En nuestra opinión, estas reformas encierran un potencial real para aumentar el valor corporativo y reforzar la protección de los inversores minoritarios, pasando de la teoría a la aplicación práctica. Las empresas coreanas, incluidas aquellas en las que invertimos, ya están modificando sus estatutos sociales en las juntas generales de accionistas de 2026 para ajustarse a los nuevos requisitos legales sobre la estructura del consejo de administración y del comité de auditoría, lo que indica una adaptación proactiva al marco de gobernanza reforzado. Con el tiempo, esta sinergia entre iniciativas voluntarias y mandatos legales debería mitigar los riesgos de gobernanza que impulsan el «descuento de Corea», permitiendo que las empresas fundamentalmente sólidas coticen más cerca de su valor intrínseco.

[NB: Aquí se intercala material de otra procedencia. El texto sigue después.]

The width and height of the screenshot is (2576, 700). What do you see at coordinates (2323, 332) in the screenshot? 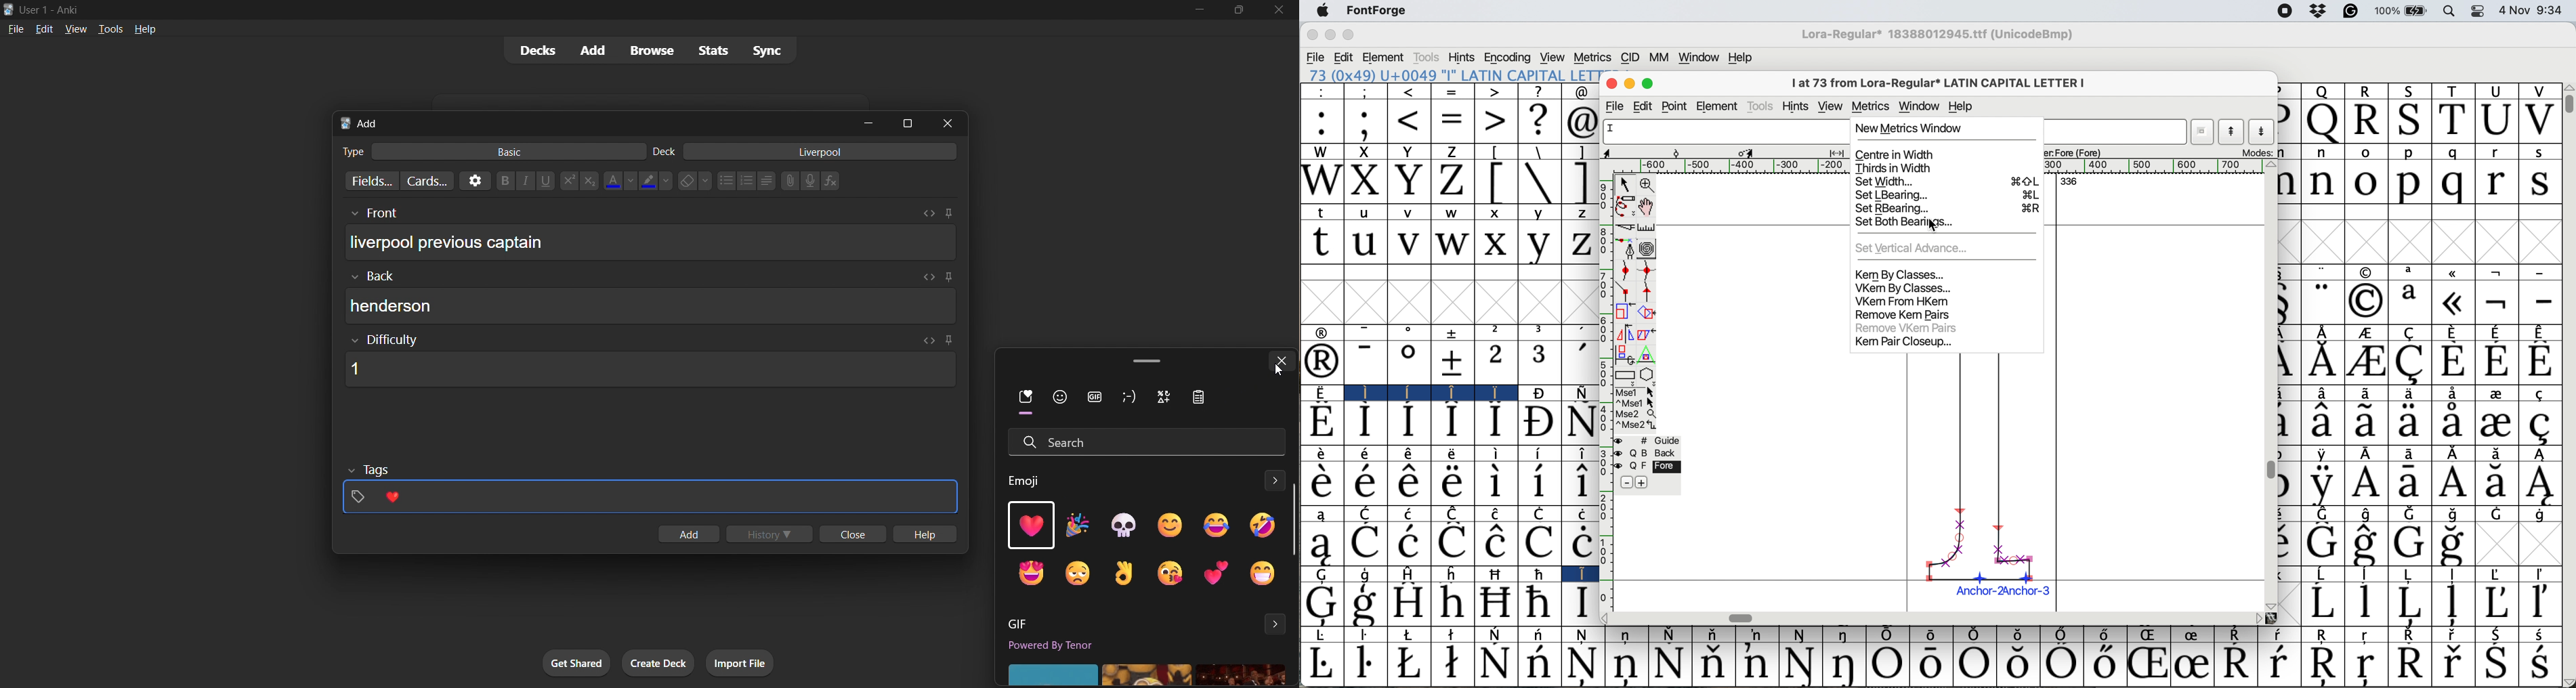
I see `symbol` at bounding box center [2323, 332].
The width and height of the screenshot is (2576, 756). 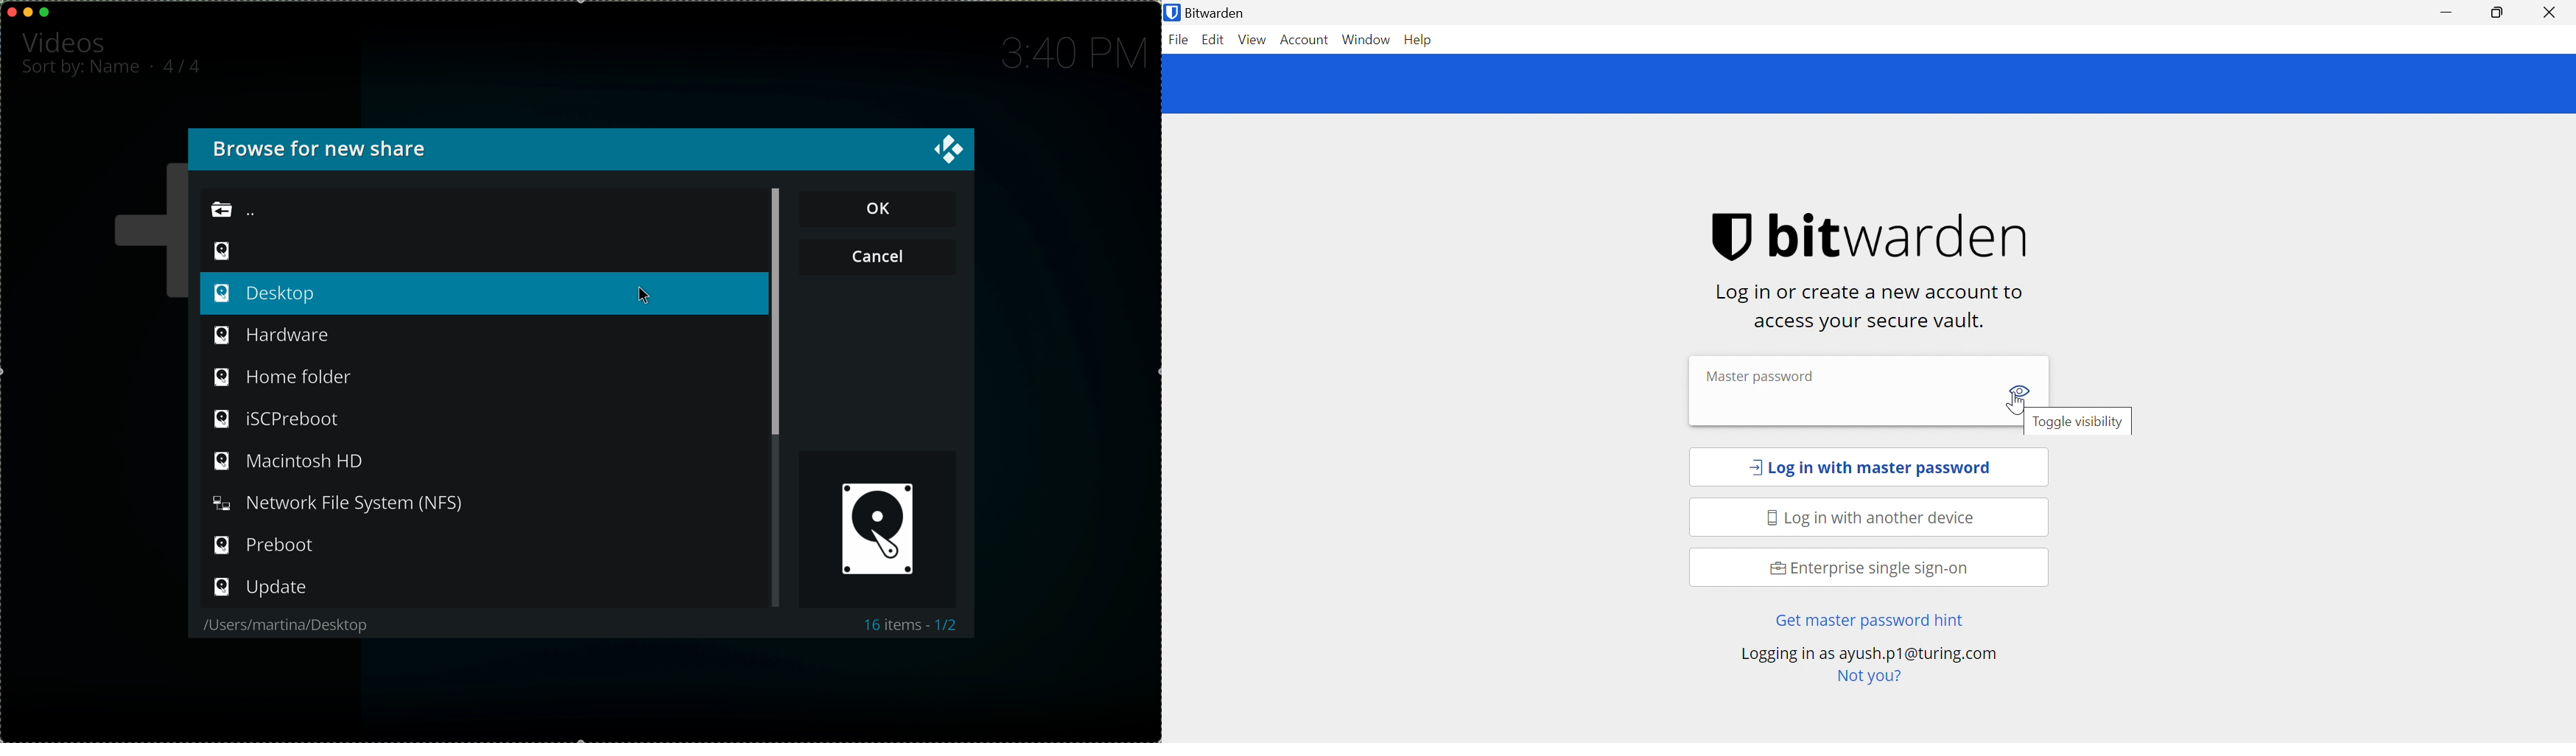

A medida que Corea sigue los pasos de los éxitos de las reformas de Japón, creemos que su Programa Value-Up podría servir además como modelo para las economías emergentes que aspiran a reforzar el gobierno corporativo. Aunque mercados como China, Taiwán, Tailandia, la India y otras economías de la ASEAN han puesto en marcha sus propias agendas reformistas, estos esfuerzos tienden a tener un alcance más limitado. Al demostrar cómo una mayor rendición de cuentas de los consejos de administración, la transparencia y la protección de los accionistas minoritarios pueden liberar valor de mercado, los reguladores coreanos ofrecen un modelo replicable que otros pueden adaptar para reforzar la confianza de los inversores y mejorar la valoración.